Strivings of the Negro People
PvF
W.E.B. DuBois was an educated black scholar and author that had attended Harvard. He explains his feelings as being a “problem” because of his race. Even if you were well-educated, you would still be viewed differently due to being black.
DuBois describes the time of the Reconstruction movement, which was when all blacks were denied equality. He also goes into explaining that all blacks’ voting rights shall be protected if considered as equals to the white race.
Race Amalgamation
Frederick L. Hoffman, a German-American scientist, spread the idea of scientific racism. Hoffman believed that children of white men and black women were considered more physically lesser to normal blacks, but more intellectually higher-up. He compared bodily measurements between members of the white race, black race, and mulattos.
Hoffman had many different beliefs. He believed that Christians and Jews should not intermarry because it would result in having fewer children. He obtained data on mixed marriages, attempting to relate the results to people having less children. Hoffman also believed that to maintain the “purity” of race, there should be no race-mixing or inter-marriages.
The Mismeasure of Man
Morton believed that he could identify both races and subgroups between races from characteristics of the skull. Sizes of brains are related to the sizes of bodies that carry them, therefor larger people would be expected to have larger brains than smaller individuals.

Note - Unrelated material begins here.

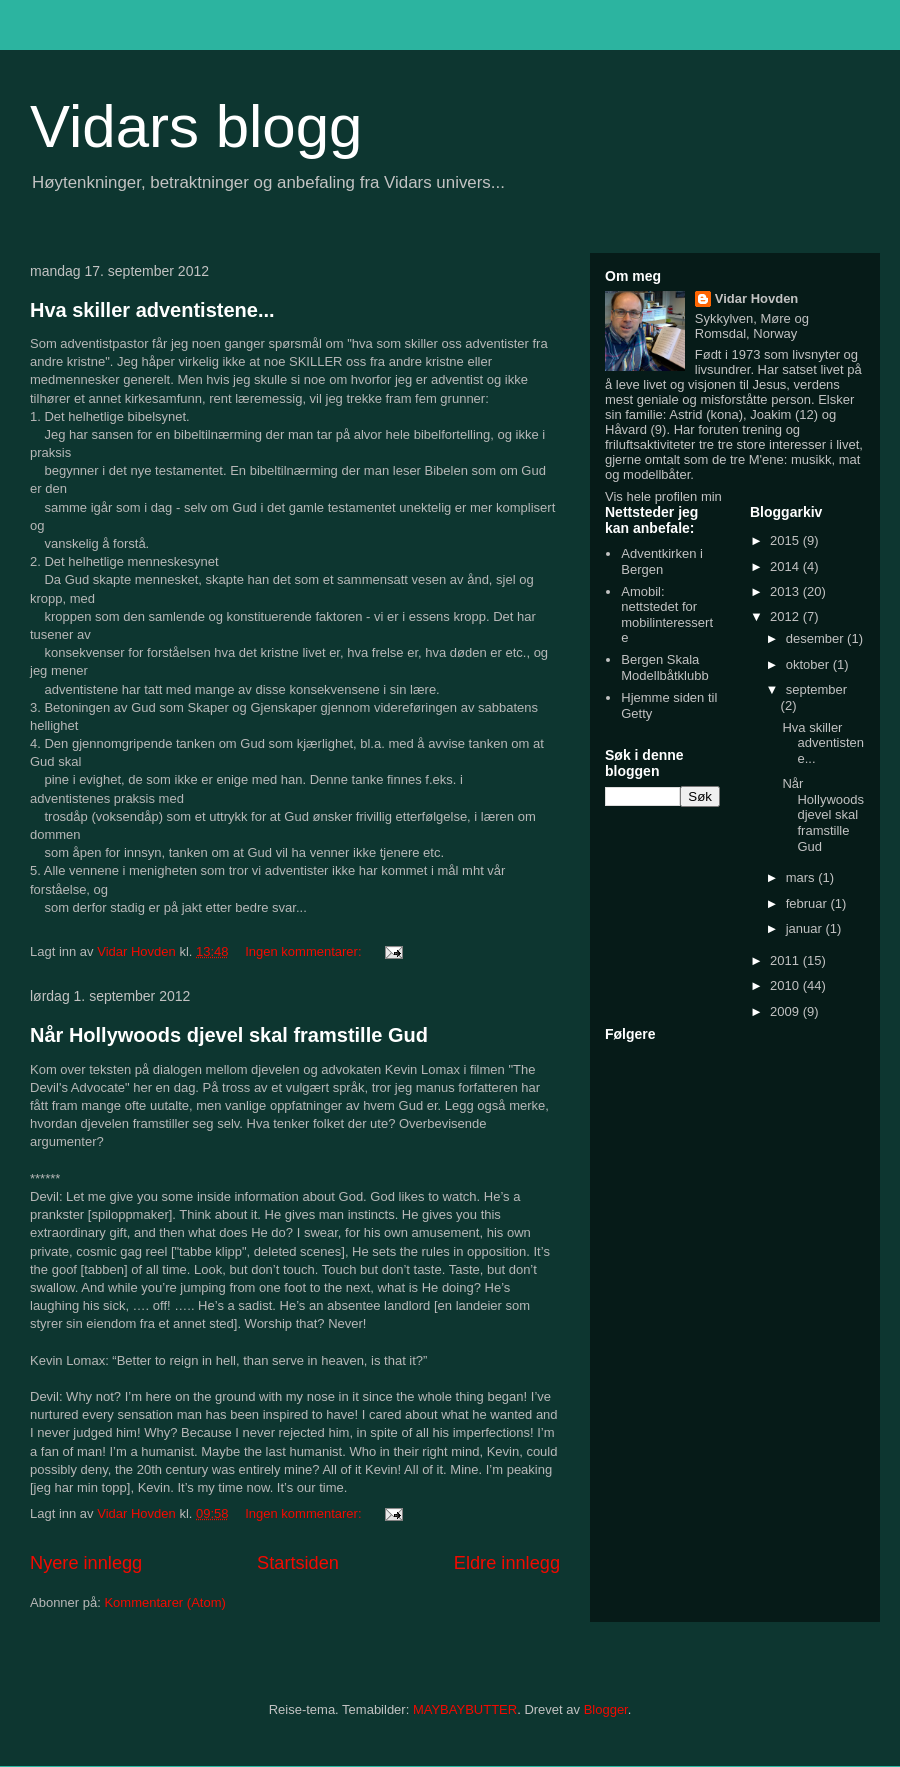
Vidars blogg (196, 126)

From Egyptian skulls, there were mummified remains from their possessors that allowed for the sex to be identified. If Morton’s designations and separate averages for males and females would be able to be recognized, which Morton never did. The correlation of brain and body can be affirmed easily.
After Morton changed his method of cranial measurement from mustard seed to lead shot, there was a rise of the black mean. The method of seed allowed a lot of error and variability, which with the lead shot the results never varied by more than a cubic inch.

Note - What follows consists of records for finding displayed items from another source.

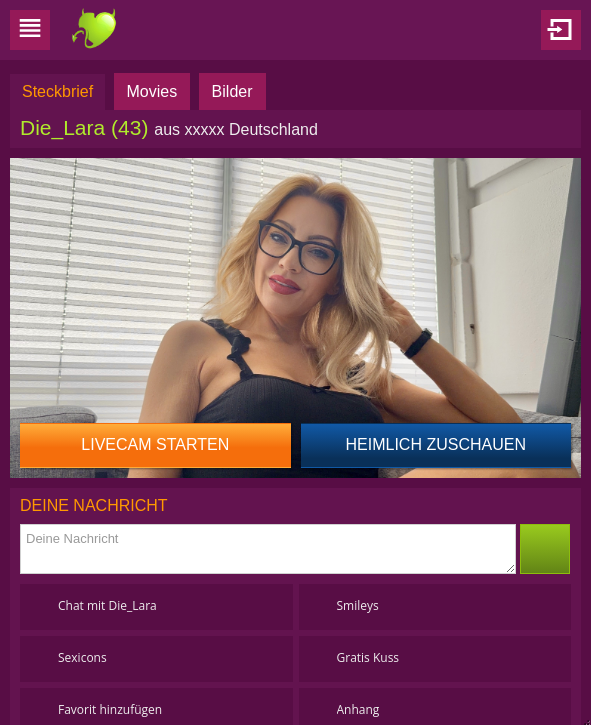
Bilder (232, 91)
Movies (152, 91)
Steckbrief (57, 91)
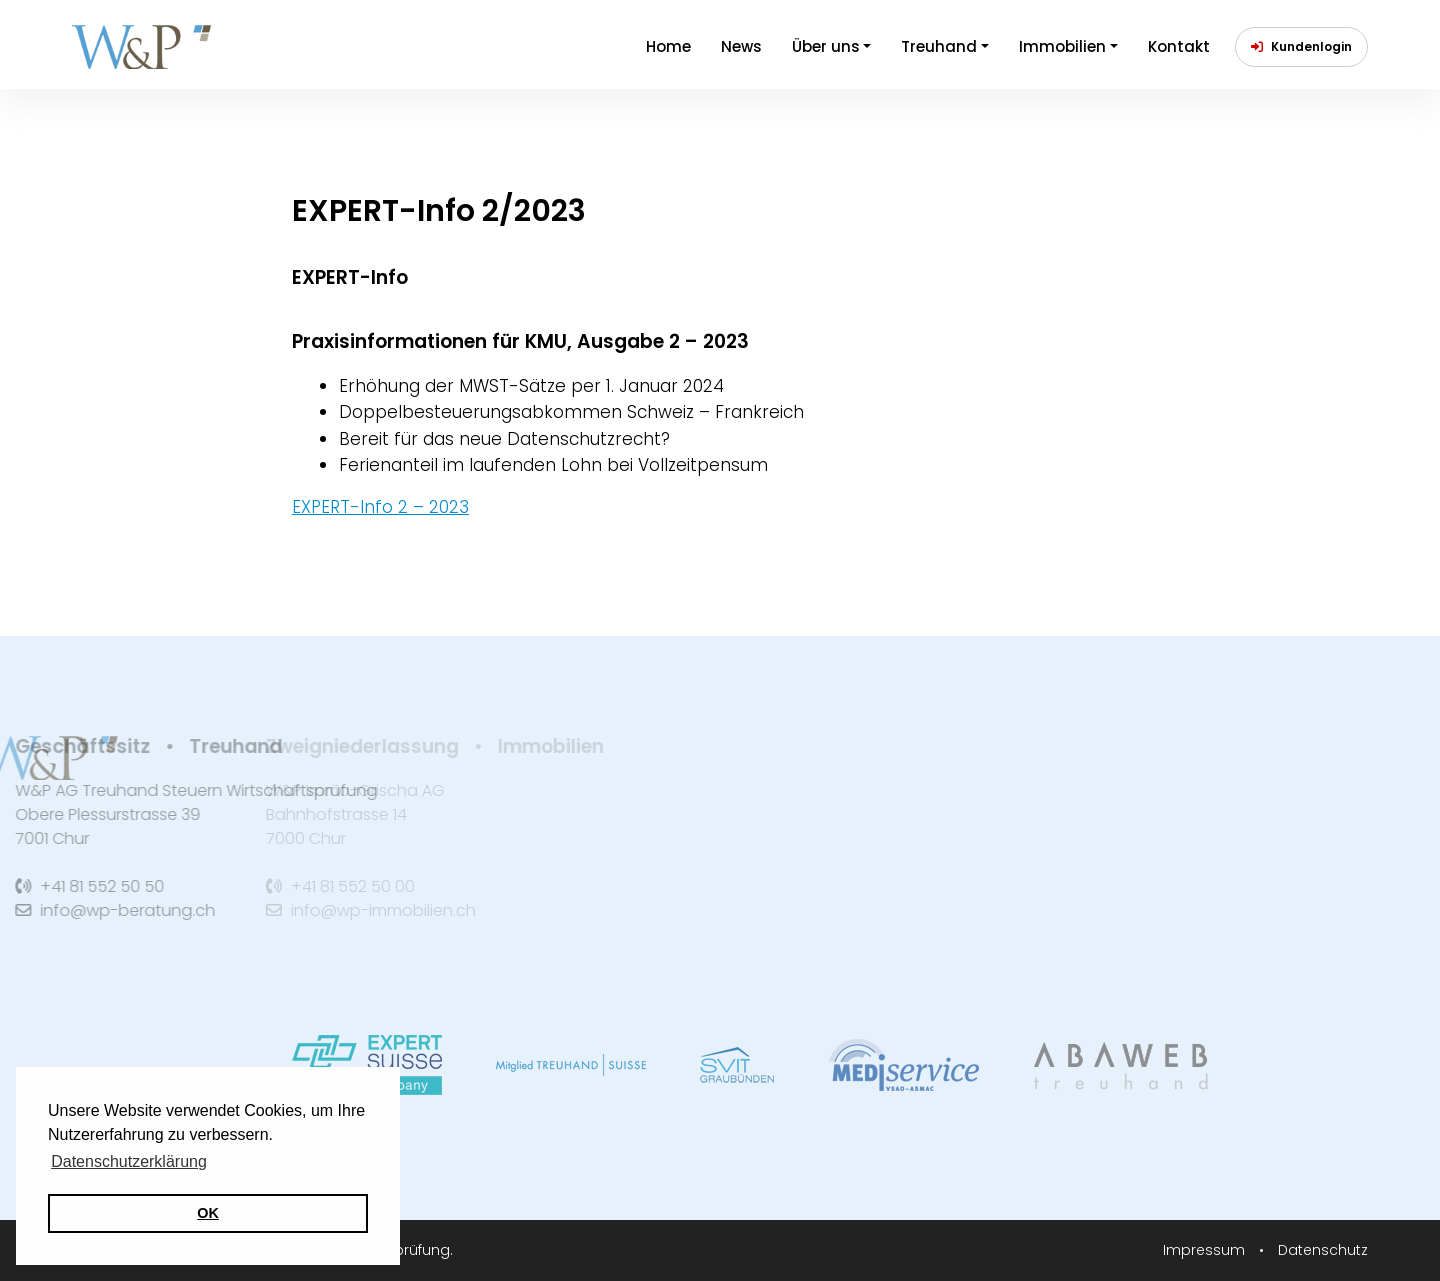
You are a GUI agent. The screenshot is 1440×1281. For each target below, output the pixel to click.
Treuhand (939, 46)
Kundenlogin (1301, 46)
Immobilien (1062, 46)
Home (668, 46)
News (741, 46)
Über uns (826, 46)
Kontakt (1179, 46)
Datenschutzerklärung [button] (129, 1161)
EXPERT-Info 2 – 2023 (380, 507)
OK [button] (208, 1213)
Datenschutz (1323, 1250)
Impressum (1206, 1250)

All of the Hottentots skulls were all female, and very small. The author claims that Morton’s conventional ranking reveals no significant differences between races.
Morton’s finagling was categorized into four different classifications. First, favorable inconsistencies and shifting criteria: Morton often chose to include or delete large subsamples in order to match group averages with prior expectations. Second, subjectivity directed toward prior prejudice: Morton’s measures with seed were sufficiently imprecise to permit a wide range or influence by subjective bias; later measures with shot, on the other hand, were repeatable, and presumably objective. Third, procedural omissions that seem obvious: Morton was convinced that variation in skull size recorded differential, innate mental ability. Fourth and finally, Miscalculations and convenient omissions: All miscalculations and omissions that were detected by the author were in Morton’s favor.
The polygenist argument did not occupy a primary place in the ideology of slavery in mid-nineteenth-century America. Polygenists forced defenders of slavery into a quandary, if they should accept a strong argument from science at the cost of limiting religion’s sphere.
Among nonpolygenist, “scientific” defenses of slavery, no arguments every matched in absurdity the doctrines of S.A. Cartwright. He traced the problems of black people to inadequate decarbonization of blood in the lungs. Cartwright reerred to this as dysesthesia, a disease of inadequate breathing. He also wondered why slaves often tried to escape, and identified the cause as a mental disease called drapetomania, or the insane desire to run away.
Religion stood above science as a primary source for rationalization of social order.